氧化应激促进重组腺相关病毒2型体外转导分析

王晓， 黄晓平， 黎玲， 刘嘉， 刁勇

(1. 华侨大学 医学院， 福建 泉州 362021； 2. 泉州师范学院 化工与材料学院， 福建 泉州 362000)

腺相关病毒(adeno-associated virus，AAV)是一种无包膜、单链的DNA病毒，需要腺病毒或单纯疱疹病毒辅助才可进行复制，AAV基因组可以在细胞和组织中长期存在，迄今未发现AAV与任何人类疾病相关[1-2].而重组AAV(recombinant adeno-associated virus，rAAV)载体，因具有免疫原性小、宿主范围广、理化性质稳定、能长期表达外源基因等优点，被公认为是基因治疗的理想载体[3-4].2017年12月，以rAAV为载体治疗遗传性视网膜病变的基因药物Luxturna在美国上市，这无疑给以rAAV为载体的基因治疗带来了前所未有的光明[5-7].
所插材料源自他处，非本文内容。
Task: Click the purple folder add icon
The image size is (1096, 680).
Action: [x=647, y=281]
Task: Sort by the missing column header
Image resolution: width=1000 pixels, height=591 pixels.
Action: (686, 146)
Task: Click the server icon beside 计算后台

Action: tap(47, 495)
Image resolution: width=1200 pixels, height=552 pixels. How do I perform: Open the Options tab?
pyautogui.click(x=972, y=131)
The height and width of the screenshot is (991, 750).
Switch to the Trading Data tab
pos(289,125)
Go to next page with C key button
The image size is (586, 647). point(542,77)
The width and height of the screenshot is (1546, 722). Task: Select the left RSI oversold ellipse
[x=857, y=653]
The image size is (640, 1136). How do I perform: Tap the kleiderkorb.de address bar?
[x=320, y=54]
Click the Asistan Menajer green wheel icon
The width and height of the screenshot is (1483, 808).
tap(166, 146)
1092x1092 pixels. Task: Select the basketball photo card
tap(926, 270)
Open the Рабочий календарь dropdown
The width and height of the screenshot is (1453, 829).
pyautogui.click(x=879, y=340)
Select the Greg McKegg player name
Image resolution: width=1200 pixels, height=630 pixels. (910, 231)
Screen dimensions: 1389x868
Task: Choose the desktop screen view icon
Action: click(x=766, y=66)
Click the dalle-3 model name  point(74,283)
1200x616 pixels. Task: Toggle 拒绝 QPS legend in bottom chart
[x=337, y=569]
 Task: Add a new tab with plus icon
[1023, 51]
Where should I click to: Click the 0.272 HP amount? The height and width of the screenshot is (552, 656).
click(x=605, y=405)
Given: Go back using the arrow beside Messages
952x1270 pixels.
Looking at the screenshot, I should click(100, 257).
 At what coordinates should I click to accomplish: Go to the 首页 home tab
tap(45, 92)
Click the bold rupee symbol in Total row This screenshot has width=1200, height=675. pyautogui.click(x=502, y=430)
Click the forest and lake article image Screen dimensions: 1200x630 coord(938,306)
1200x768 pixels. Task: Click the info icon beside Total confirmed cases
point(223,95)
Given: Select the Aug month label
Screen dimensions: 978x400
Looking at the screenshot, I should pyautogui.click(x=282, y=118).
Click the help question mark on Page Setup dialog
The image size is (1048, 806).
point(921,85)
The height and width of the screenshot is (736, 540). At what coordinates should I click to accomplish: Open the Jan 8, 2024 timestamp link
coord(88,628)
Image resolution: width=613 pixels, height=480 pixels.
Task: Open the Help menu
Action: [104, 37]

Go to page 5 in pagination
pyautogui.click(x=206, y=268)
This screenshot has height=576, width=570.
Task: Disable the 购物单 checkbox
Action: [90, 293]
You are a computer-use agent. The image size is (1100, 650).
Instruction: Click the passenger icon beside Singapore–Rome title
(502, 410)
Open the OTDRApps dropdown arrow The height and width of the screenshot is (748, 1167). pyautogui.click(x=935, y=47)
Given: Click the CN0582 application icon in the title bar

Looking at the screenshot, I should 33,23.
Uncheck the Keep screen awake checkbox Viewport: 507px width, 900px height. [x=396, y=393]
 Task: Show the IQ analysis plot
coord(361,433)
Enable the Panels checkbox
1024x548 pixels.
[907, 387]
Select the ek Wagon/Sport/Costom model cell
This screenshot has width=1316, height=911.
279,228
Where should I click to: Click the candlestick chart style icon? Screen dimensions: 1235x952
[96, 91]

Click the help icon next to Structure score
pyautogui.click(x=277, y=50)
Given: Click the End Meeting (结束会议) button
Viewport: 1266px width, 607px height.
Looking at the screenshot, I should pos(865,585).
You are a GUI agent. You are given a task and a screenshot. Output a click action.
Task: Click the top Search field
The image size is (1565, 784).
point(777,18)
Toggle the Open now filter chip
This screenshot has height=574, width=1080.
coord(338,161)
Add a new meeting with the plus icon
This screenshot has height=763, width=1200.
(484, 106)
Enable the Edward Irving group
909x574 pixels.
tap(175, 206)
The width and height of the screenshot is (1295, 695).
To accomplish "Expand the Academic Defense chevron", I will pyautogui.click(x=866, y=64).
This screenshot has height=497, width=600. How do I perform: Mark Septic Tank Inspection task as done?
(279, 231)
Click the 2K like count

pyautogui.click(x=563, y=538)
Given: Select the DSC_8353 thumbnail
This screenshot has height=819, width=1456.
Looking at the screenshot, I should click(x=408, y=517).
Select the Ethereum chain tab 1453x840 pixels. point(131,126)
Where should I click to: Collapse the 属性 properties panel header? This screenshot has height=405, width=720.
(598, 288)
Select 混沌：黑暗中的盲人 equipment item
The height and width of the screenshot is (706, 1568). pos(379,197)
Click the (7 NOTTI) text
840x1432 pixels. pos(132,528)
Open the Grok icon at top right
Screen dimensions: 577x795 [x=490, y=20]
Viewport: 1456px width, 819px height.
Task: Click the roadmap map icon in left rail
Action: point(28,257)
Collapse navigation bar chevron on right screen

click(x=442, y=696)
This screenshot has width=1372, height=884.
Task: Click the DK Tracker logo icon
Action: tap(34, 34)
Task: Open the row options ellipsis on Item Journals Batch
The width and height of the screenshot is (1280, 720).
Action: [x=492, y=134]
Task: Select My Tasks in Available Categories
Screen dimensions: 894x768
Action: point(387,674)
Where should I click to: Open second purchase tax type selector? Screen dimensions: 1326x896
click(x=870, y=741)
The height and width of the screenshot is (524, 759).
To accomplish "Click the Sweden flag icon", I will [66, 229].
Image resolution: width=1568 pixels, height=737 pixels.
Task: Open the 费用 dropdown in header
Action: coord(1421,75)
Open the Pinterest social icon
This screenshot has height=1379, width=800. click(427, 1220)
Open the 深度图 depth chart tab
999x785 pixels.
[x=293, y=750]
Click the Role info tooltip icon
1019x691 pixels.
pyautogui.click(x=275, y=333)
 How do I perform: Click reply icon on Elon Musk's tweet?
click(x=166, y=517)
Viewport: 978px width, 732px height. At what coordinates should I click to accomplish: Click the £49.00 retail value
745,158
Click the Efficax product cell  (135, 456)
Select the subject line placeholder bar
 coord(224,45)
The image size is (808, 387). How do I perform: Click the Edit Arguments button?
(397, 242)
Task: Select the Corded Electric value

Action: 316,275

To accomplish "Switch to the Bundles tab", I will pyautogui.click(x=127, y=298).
但在临床实验中，rAAV也遇到表达效率低的问题，提高rAAV的表达效率成为基因治疗领域需解决的一个问题[8-9].血清型筛选、衣壳蛋白突变和修饰、基因组改造等生物技术在提高表达效率方面取得了一定进展[10-11].除了生物技术策略外，现已有多种非生物技术策略可提高rAAV载体表达效率，如DNA损伤剂(紫外线、γ-射线、顺铂)、泛素蛋白酶体抑制剂(MG132，LnLL)、DNA合成酶抑制剂(巴菲敌柯林、羟基脲)、DNA拓扑异构酶抑制剂(喜树碱、依托泊苷)等[12-14].这些手段可以影响rAAV载体在细胞质内的传递，或影响其在核内的行为，在表达效率优化方面表现出了良好的应用前景.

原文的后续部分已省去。